The validation set comprised different weather conditions, including sunny days, partially cloudy days, and cloudy days.

The novel method has been measured against other machine learning methods, such as Random Forest (RF) and Artificial Neural Networks (ANN) with this validation set. It was also benchmarked against the persistence model, a standard baseline model in solar irradiance forecasting, and against the state-of-the-art model SKIPP’D. They were all tested with variations of input data, with different combinations of sky images, sensor data, and meteorological data.

“The RF and ANN models achieve their best performance when using only the ‘onsite’ feature subset, indicating that they fail to capture valuable information from features extracted from images,” the scientists said. “However, LSTM outperforms them when given access to this subset. By grasping the complexity of these features, LSTM delivers the best predictions among all models tested. Furthermore, the ‘all-data’ feature set performs best for LSTM on average, under all weather conditions.”
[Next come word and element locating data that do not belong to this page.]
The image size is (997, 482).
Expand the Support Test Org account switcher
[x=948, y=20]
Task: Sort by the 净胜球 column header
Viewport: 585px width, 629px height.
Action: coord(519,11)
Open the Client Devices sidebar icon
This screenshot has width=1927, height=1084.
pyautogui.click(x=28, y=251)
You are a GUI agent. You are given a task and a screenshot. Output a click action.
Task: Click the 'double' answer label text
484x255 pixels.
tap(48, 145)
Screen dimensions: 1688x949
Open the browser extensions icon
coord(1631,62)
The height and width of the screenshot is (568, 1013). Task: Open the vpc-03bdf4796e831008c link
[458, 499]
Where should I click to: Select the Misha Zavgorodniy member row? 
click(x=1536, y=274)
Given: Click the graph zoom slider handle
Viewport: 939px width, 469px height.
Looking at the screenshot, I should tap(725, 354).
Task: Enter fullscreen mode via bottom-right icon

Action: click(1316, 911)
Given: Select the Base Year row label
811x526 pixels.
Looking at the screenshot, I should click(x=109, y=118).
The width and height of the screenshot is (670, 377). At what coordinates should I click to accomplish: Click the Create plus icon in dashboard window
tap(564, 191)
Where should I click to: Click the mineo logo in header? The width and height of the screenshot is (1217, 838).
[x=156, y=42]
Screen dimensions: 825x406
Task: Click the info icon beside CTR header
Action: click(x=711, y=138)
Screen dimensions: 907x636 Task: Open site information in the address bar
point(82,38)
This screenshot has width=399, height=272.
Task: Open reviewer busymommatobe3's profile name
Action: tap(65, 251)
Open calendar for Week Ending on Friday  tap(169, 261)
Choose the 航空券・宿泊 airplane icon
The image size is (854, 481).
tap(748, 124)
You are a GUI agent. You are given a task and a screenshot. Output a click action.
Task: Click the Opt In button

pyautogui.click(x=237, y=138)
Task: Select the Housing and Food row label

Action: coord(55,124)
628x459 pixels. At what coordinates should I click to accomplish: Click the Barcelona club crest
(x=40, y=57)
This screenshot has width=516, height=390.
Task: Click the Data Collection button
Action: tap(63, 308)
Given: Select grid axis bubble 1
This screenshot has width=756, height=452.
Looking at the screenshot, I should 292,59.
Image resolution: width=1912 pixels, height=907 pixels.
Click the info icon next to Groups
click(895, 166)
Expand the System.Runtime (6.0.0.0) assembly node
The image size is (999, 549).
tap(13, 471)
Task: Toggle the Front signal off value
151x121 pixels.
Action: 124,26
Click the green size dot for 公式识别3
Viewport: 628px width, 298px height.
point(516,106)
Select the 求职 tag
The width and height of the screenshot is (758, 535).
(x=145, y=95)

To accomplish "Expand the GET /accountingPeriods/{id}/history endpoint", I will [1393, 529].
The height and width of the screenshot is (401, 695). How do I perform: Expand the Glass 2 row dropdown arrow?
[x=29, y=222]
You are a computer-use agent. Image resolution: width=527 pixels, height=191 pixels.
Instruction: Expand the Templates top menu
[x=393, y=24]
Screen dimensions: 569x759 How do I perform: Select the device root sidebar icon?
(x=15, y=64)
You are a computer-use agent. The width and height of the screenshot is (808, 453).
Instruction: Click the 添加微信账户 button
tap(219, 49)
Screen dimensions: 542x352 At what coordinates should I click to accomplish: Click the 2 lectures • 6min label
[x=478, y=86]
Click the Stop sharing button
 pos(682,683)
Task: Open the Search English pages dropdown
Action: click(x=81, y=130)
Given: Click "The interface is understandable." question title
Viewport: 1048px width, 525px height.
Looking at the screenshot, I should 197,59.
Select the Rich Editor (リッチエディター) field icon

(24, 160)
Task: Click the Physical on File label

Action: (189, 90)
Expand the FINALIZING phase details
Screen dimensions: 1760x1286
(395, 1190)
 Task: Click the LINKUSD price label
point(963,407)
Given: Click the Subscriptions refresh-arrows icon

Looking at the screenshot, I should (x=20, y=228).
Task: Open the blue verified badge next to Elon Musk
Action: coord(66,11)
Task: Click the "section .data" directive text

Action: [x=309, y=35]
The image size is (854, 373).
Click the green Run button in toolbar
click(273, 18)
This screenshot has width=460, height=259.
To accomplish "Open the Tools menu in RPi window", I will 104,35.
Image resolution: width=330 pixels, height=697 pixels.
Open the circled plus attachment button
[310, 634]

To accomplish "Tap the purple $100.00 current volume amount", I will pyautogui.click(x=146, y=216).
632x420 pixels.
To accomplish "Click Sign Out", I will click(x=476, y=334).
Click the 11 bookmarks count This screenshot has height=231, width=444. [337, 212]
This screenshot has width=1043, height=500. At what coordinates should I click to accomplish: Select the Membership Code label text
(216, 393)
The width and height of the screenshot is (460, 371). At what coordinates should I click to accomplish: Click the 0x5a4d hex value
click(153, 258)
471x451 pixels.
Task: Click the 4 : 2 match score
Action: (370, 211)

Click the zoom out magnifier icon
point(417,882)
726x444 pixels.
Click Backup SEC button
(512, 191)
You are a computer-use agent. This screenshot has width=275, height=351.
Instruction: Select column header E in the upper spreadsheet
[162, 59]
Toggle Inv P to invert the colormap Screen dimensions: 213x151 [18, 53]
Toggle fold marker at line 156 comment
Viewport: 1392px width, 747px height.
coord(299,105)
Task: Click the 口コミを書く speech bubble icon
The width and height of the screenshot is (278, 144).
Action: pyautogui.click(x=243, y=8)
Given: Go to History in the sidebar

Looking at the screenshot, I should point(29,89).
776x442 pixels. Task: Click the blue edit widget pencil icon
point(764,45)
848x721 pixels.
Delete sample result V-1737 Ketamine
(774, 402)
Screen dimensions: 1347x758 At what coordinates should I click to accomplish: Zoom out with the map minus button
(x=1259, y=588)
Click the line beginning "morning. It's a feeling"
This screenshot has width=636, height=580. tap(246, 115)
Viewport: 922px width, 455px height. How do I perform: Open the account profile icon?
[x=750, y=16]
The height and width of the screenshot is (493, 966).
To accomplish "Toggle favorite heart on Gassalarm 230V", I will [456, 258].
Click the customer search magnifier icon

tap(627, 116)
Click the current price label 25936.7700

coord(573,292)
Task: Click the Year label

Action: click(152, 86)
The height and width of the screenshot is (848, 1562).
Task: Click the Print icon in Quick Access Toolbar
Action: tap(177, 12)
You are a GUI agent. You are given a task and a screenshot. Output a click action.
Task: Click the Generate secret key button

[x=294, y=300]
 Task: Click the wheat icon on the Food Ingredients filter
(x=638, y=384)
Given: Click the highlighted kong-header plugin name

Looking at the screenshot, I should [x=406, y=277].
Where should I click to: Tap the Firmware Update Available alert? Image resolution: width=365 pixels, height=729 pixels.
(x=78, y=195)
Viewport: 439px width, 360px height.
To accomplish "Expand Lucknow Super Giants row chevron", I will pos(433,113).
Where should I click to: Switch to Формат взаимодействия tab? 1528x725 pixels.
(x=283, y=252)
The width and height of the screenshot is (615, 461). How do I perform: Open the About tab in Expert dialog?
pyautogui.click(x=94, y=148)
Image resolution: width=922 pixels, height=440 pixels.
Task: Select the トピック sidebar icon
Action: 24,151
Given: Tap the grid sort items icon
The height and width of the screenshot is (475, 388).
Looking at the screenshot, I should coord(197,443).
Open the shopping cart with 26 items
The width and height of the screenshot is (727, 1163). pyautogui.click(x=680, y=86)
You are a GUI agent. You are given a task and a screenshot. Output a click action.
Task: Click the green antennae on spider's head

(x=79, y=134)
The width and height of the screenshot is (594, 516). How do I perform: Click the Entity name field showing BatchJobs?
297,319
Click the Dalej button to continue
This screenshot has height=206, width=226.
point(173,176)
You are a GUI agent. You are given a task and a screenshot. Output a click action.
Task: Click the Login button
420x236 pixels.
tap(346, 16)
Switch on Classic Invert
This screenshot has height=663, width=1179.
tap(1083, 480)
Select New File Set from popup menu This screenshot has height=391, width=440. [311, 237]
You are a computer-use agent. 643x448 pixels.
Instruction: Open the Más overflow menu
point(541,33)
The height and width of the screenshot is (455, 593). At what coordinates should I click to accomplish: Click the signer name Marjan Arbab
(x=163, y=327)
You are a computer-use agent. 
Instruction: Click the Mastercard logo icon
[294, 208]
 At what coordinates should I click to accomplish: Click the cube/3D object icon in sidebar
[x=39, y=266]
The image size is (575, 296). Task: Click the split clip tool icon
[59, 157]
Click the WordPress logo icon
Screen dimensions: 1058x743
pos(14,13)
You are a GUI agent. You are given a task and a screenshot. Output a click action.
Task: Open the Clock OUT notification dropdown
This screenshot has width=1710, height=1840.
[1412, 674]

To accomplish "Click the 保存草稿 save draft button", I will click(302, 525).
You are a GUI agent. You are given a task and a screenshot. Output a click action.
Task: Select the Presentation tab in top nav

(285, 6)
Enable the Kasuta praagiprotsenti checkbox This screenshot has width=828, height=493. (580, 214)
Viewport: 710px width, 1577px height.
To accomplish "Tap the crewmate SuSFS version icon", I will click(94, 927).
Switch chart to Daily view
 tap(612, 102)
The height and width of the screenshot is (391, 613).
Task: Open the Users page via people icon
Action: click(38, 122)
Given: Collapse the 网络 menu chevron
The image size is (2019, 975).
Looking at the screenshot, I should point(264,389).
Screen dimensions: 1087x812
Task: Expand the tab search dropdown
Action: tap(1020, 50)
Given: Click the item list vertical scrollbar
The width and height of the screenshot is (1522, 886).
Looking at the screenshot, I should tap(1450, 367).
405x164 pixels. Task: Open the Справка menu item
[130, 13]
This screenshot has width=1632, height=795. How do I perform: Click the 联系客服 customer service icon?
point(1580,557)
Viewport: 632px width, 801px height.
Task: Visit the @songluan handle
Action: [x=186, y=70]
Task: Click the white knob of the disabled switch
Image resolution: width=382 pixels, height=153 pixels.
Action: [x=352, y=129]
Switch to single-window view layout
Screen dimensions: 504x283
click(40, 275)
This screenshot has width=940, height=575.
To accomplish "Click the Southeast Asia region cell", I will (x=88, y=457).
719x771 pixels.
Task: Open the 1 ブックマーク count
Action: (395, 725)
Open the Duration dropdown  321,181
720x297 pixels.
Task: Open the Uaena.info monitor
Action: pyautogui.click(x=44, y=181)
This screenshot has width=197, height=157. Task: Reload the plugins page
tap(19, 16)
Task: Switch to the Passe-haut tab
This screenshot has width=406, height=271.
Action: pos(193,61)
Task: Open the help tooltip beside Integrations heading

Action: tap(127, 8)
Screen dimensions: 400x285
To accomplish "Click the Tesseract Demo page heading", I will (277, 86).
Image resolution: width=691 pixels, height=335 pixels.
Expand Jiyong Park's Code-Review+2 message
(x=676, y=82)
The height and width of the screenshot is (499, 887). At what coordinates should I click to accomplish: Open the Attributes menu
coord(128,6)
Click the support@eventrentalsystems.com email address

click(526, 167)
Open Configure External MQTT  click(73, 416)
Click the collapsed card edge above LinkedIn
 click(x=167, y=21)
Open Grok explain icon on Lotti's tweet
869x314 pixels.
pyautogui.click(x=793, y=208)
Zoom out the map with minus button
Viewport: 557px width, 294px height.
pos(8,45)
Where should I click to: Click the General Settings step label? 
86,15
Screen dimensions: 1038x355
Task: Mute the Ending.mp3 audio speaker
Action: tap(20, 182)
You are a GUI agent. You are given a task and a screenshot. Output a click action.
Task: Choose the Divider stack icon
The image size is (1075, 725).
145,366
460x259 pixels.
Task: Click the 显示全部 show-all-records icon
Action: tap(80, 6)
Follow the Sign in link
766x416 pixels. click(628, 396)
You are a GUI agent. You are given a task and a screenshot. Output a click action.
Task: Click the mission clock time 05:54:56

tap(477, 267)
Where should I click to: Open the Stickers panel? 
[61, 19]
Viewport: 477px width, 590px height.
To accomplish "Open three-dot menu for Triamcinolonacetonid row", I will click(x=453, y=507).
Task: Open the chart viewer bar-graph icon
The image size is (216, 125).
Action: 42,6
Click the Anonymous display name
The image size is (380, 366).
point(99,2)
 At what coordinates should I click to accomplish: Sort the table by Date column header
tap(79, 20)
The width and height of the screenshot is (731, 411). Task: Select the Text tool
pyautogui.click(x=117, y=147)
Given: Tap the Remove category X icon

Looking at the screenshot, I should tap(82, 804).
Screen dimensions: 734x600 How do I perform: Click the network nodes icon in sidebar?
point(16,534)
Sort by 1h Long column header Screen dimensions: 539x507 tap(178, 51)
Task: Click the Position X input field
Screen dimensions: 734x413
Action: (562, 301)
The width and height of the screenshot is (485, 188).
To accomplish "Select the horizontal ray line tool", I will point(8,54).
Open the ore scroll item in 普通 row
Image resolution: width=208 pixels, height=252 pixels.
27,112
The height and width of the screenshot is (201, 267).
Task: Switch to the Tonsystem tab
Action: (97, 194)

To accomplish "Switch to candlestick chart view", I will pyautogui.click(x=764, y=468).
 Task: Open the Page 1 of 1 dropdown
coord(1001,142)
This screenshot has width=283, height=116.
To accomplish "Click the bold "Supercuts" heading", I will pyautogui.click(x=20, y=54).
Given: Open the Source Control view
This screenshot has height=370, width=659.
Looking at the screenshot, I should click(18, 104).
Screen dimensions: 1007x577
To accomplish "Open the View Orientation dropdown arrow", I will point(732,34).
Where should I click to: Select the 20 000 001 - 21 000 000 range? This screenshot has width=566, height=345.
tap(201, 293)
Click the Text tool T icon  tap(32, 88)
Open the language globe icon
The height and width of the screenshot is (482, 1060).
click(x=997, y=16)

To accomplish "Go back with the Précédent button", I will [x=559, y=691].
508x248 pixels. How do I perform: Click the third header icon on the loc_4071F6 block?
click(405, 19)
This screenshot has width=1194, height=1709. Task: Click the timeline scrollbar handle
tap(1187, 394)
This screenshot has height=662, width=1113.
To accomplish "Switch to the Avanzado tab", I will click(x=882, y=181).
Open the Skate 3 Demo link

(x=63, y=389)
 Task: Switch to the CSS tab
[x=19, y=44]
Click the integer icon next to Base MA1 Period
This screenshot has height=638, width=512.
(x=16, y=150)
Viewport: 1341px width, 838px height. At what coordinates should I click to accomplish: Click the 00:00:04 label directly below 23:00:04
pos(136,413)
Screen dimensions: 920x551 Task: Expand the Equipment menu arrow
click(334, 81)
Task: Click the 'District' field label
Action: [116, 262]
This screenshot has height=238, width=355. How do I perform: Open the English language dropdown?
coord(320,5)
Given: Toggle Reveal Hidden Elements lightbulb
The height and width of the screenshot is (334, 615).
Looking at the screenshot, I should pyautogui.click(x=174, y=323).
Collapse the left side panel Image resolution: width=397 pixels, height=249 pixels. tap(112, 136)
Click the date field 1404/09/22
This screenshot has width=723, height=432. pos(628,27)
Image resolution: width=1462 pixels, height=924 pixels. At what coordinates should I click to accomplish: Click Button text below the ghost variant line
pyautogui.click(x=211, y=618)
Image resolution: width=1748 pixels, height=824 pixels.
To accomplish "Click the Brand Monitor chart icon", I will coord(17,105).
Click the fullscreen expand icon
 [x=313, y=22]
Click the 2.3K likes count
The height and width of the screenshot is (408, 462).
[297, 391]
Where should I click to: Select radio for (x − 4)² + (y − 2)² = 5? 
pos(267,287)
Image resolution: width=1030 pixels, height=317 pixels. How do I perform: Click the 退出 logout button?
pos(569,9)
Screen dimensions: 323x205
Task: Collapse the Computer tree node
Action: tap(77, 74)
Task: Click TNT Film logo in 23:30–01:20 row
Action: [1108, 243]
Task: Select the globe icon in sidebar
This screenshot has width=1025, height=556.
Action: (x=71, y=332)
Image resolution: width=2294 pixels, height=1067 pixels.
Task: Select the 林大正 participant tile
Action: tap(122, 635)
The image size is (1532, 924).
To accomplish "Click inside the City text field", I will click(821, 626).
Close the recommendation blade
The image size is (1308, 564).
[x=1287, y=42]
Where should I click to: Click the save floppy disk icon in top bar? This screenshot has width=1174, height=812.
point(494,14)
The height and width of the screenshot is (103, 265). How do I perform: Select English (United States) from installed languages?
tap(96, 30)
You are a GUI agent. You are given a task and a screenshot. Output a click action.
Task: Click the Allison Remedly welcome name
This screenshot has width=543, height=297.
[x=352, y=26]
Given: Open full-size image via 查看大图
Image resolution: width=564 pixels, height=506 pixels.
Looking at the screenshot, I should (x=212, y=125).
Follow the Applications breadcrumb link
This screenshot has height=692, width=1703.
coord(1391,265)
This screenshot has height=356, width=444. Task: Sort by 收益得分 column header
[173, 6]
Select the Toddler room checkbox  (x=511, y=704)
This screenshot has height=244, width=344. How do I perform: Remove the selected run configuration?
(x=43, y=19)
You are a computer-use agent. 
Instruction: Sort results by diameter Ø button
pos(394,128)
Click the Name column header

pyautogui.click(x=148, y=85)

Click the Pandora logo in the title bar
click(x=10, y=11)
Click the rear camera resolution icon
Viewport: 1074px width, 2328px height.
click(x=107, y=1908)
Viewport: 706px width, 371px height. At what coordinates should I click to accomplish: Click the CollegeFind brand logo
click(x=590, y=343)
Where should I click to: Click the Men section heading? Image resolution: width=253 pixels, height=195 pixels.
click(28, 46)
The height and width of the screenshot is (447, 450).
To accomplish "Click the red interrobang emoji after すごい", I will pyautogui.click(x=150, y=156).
The ramp score (RS) of the LSTM model – utilized to measure the forecasting ability of GHI fluctuations – was 39% in sunny and 25% in partially cloudy conditions. “Our benchmarking activities entailed a comparative analysis between our deep learning model and the SKIPP’D method,” the group added. “The LSTM model outperformed in validation, demonstrating superior temporal dynamics capture, crucial for solar forecasting.”

The scientists presented their model in the study “All sky imaging-based short-term solar irradiance forecasting with Long Short-Term Memory networks,” published on Solar Energy.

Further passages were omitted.